§ **WORK TASK**
The whole of the data is to be returned without a single change.

(Records drawn from a dataset)
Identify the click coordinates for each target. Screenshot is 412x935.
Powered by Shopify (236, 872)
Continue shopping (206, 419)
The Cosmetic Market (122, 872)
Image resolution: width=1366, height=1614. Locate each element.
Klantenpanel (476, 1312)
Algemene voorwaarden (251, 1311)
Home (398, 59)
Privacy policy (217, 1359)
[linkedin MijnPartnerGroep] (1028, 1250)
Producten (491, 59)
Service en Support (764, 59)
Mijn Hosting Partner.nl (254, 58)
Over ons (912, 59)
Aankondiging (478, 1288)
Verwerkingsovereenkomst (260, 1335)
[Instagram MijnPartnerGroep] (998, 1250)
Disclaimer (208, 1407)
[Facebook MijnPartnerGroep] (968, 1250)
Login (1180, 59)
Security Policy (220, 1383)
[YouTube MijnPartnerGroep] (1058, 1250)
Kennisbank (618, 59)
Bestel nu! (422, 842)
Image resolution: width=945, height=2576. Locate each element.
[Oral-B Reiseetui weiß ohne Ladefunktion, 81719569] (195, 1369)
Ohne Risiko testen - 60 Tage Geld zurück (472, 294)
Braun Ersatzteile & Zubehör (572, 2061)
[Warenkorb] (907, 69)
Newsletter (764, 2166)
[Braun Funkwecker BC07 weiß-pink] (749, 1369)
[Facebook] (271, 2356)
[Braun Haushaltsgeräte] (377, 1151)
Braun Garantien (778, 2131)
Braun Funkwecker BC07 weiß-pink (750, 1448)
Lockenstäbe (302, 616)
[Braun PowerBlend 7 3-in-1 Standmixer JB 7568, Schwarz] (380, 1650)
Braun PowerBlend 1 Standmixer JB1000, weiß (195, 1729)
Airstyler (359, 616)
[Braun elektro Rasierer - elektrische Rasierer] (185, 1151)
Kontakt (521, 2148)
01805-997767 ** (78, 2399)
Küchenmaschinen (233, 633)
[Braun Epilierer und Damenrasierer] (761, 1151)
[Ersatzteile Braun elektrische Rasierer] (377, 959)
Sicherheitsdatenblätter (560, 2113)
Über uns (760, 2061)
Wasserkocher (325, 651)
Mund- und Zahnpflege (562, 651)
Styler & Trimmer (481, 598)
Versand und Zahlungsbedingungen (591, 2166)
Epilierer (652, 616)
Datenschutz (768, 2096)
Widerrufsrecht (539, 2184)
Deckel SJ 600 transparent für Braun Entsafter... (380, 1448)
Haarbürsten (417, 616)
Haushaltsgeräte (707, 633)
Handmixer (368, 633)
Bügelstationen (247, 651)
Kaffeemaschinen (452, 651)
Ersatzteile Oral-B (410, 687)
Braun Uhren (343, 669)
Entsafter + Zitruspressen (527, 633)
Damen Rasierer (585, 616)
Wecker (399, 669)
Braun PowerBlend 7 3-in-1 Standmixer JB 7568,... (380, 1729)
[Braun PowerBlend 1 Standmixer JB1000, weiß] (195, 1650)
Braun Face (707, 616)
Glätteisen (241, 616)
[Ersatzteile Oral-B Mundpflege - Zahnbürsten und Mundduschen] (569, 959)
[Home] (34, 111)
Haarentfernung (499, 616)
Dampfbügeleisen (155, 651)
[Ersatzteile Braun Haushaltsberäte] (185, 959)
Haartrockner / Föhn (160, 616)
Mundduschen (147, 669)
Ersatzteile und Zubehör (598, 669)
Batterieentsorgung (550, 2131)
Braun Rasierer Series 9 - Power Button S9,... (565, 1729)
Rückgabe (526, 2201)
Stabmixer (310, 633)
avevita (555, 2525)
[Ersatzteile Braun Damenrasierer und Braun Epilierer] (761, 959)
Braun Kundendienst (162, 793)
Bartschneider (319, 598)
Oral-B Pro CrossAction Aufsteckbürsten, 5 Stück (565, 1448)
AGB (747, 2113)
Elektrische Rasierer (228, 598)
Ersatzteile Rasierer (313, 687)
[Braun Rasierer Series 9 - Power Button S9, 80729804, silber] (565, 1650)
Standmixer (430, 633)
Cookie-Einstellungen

§ **ANSWER TO THE EXERCISE**
Identify the click coordinates for each target. Screenshot is 412x935.
Powered by Shopify (236, 872)
Continue shopping (206, 419)
The Cosmetic Market (122, 872)
Image resolution: width=1366, height=1614. Locate each element.
Klantenpanel (476, 1312)
Algemene voorwaarden (251, 1311)
Home (398, 59)
Privacy policy (217, 1359)
[linkedin MijnPartnerGroep] (1028, 1250)
Producten (491, 59)
Service en Support (764, 59)
Mijn Hosting Partner.nl (254, 58)
Over ons (912, 59)
Aankondiging (478, 1288)
Verwerkingsovereenkomst (260, 1335)
[Instagram MijnPartnerGroep] (998, 1250)
Disclaimer (208, 1407)
[Facebook MijnPartnerGroep] (968, 1250)
Login (1180, 59)
Security Policy (220, 1383)
[YouTube MijnPartnerGroep] (1058, 1250)
Kennisbank (618, 59)
Bestel nu! (422, 842)
Image resolution: width=945, height=2576. Locate each element.
[Oral-B Reiseetui weiß ohne Ladefunktion, 81719569] (195, 1369)
Ohne Risiko testen - 60 Tage Geld zurück (472, 294)
Braun Ersatzteile & Zubehör (572, 2061)
[Warenkorb] (907, 69)
Newsletter (764, 2166)
[Braun Funkwecker BC07 weiß-pink] (749, 1369)
[Facebook] (271, 2356)
[Braun Haushaltsgeräte] (377, 1151)
Braun Garantien (778, 2131)
Braun Funkwecker BC07 weiß-pink (750, 1448)
Lockenstäbe (302, 616)
[Braun PowerBlend 7 3-in-1 Standmixer JB 7568, Schwarz] (380, 1650)
Braun PowerBlend 1 Standmixer JB1000, weiß (195, 1729)
Airstyler (359, 616)
[Braun elektro Rasierer - elektrische Rasierer] (185, 1151)
Kontakt (521, 2148)
01805-997767 ** (78, 2399)
Küchenmaschinen (233, 633)
[Braun Epilierer und Damenrasierer] (761, 1151)
[Ersatzteile Braun elektrische Rasierer] (377, 959)
Sicherheitsdatenblätter (560, 2113)
Über uns (760, 2061)
Wasserkocher (325, 651)
Mund- und Zahnpflege (562, 651)
Styler & Trimmer (481, 598)
Versand und Zahlungsbedingungen (591, 2166)
Epilierer (652, 616)
Datenschutz (768, 2096)
Widerrufsrecht (539, 2184)
Deckel SJ 600 transparent für Braun Entsafter... (380, 1448)
Haarbürsten (417, 616)
Haushaltsgeräte (707, 633)
Handmixer (368, 633)
Bügelstationen (247, 651)
Kaffeemaschinen (452, 651)
Ersatzteile Oral-B (410, 687)
Braun Uhren (343, 669)
Entsafter + Zitruspressen (527, 633)
Damen Rasierer (585, 616)
Wecker (399, 669)
Braun PowerBlend 7 3-in-1 Standmixer JB 7568,... (380, 1729)
[Braun PowerBlend 1 Standmixer JB1000, weiß] (195, 1650)
Braun Face (707, 616)
Glätteisen (241, 616)
[Ersatzteile Oral-B Mundpflege - Zahnbürsten und Mundduschen] (569, 959)
[Home] (34, 111)
Haarentfernung (499, 616)
Dampfbügeleisen (155, 651)
[Ersatzteile Braun Haushaltsberäte] (185, 959)
Haartrockner / Föhn (160, 616)
Mundduschen (147, 669)
Ersatzteile und Zubehör (598, 669)
Batterieentsorgung (550, 2131)
Braun Rasierer Series 9 - Power Button S9,... (565, 1729)
Rückgabe (526, 2201)
Stabmixer (310, 633)
avevita (555, 2525)
[Ersatzteile Braun Damenrasierer und Braun Epilierer] (761, 959)
Braun Kundendienst (162, 793)
Bartschneider (319, 598)
Oral-B Pro CrossAction Aufsteckbürsten, 5 Stück (565, 1448)
AGB (747, 2113)
Elektrische Rasierer (228, 598)
Ersatzteile Rasierer (313, 687)
[Braun Rasierer Series 9 - Power Button S9, 80729804, silber] (565, 1650)
Standmixer (430, 633)
Cookie-Einstellungen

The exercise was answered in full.